The Vintage PlazaWe stayed at a nice hotel downtown – the Vintage Plaza, which is another Kimpton Hotel with the hosted wine hour – and because Portland is known as Brewvana there was also beer on tap – woo-hoo! Something some may find strange, nearly all USA hotels are pet friendly so here at the Kimpton they were most welcome with their own drink bowls during wine hour.

This was the one place where Caroline had mapped out several eating locations and we were not disappointed, eating at some really great places and also some snacks at some really great places, such as Voodoo Doughnuts. This place is a Portland legendary doughnut shop where people queue out the front to buy a doughnut – although many buy many and even many more. I liked the fat kid and his Mom in front of us who was going through the revolving glass display cabinet (we are talking multiple doughnuts here, not just your stock-standards) and I’ll have one of those and one of those and one of those and … you know the story. Then came Jim’s turn, but you can only eat so many doughnuts before feeling sickly ill so we went for a small selection – two of the classics the voodoo doughnut and the maple log and bacon. I tell you, maple syrup and bacon are a match made in heaven – maple icing and bacon and doughnut are what they eat in heaven.

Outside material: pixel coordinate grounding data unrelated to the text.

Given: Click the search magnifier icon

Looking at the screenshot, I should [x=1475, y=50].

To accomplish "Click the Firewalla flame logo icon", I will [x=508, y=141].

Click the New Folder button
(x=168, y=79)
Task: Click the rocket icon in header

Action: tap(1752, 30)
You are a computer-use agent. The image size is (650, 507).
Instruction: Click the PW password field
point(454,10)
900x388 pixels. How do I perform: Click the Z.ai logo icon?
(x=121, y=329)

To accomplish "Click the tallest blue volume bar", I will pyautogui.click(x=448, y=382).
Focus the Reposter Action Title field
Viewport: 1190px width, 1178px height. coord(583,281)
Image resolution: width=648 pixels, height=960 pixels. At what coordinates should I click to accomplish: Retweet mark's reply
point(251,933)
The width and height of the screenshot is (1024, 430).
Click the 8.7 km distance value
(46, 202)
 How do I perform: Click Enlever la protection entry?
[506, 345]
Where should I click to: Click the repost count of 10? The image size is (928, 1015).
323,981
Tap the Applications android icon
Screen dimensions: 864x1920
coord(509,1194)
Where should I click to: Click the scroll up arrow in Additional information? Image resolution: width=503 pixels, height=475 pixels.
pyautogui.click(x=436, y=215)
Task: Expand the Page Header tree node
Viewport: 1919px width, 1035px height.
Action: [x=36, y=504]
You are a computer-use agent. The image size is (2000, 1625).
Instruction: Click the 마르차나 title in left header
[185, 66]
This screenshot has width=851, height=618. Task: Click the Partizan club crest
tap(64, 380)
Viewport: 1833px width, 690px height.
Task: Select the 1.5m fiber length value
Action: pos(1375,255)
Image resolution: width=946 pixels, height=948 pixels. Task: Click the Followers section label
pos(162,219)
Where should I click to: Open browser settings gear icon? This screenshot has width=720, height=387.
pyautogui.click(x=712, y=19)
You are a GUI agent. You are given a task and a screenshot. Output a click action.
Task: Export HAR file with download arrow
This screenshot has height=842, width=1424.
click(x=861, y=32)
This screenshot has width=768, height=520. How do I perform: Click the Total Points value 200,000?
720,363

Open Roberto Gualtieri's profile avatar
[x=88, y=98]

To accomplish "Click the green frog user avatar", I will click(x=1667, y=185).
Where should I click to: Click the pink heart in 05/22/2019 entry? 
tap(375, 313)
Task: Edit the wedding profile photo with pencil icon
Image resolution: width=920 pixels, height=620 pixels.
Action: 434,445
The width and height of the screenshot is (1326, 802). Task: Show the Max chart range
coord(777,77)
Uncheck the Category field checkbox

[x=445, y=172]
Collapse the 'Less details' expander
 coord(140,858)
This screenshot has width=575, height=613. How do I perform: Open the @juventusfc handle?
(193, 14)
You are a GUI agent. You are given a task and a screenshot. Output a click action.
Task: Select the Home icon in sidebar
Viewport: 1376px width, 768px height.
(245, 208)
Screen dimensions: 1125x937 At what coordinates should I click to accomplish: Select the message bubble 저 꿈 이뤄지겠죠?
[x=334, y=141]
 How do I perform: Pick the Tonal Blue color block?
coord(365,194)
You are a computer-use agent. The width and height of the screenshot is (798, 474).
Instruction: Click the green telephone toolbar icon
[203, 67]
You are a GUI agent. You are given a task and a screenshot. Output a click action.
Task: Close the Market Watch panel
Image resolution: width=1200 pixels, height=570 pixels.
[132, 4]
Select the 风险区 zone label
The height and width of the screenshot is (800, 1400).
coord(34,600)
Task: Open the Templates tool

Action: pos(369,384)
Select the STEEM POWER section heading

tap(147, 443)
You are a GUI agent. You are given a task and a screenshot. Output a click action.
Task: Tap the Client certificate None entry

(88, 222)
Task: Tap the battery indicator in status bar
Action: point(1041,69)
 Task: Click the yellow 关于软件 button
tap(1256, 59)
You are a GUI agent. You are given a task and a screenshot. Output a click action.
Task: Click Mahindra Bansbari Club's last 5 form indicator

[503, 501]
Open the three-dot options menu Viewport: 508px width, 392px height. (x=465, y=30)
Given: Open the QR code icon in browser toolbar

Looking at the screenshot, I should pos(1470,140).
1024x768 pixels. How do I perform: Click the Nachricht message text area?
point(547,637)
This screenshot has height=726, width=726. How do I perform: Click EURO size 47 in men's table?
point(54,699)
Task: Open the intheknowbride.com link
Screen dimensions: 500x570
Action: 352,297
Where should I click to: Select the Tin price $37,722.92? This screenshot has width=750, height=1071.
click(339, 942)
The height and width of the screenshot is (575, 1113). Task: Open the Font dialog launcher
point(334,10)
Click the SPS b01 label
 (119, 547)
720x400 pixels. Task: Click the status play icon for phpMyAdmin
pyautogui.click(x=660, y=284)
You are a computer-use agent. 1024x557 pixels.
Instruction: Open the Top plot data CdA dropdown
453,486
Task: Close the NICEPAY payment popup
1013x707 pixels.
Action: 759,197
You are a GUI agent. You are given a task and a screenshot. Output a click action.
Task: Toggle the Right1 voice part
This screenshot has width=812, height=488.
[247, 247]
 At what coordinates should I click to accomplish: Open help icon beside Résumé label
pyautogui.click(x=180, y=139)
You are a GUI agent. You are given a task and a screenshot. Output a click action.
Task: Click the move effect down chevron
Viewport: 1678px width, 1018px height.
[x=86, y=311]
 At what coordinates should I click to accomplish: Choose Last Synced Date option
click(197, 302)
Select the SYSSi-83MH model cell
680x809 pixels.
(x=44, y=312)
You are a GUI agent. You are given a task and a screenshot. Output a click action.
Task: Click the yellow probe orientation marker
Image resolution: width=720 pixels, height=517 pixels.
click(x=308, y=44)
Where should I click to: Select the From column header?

maple bacon Voodoo doughnut

 

 

 

 

 

Portland is also known as Bridgetown. There is a river through the city (the Willamette River) – a bit like Melbourne. But at least in Portland they have more than one bridge. The city is also quite old – or it has that appearance – and the bits we were in seemed very safe. Although the old town where the doughnuts were may be a bit dodgy at times because that’s where all the missions for the homeless were. they also have a great garden along the river and running/walking tracks. Here’s a few shots of Portland –

Did I mention that Portland is the home of the food truck? These are just making a good start in Melbourne but in Portland they are everywhere; however, I don’t know if they classify as a truck because many in the downtown  area are permanent fixtures in a parking lot rather than a truck that can drive from place to place. The other interesting thing with the food trucks is that there is no seating, like you might find in Austin, but there is a park or somewhere to sit in the close proximity. So, as well as eating some fine dining we also had to make room for a food truck. I went for the BBQ and Caroline went for something healthy. There is so much variety that you could have something different every day and not have the same thing for a few months. For instance, in the location we went to there are 52 trucks.

I said Portland was bike friendly – they have had number plates (for cars) dedicated to bikes. And there are bike racks and bike lanes, and like many of the cities, bike racks on the front of the buses.

bikes bikes2

 

With the food trucks and fine dining we also went to a great place for breakfast – The Original.  In fact, we went there twice because first time round Jim went for the stock-standard and Caroline had some interesting polenta cakes and honey-maple bacon –

carolines Jims

But what drew us back was not just the good food but Jim saw the Elvis Sighting on the menu and couldn’t resist – french toast, bananas, roasted peanuts and bacon – mmmmm Elvis

And just because I have uploaded them, here are a few more random shots from Portland. More catch-up when I get around to it. Off to San Francisco for the NFL tomorrow (Saturday).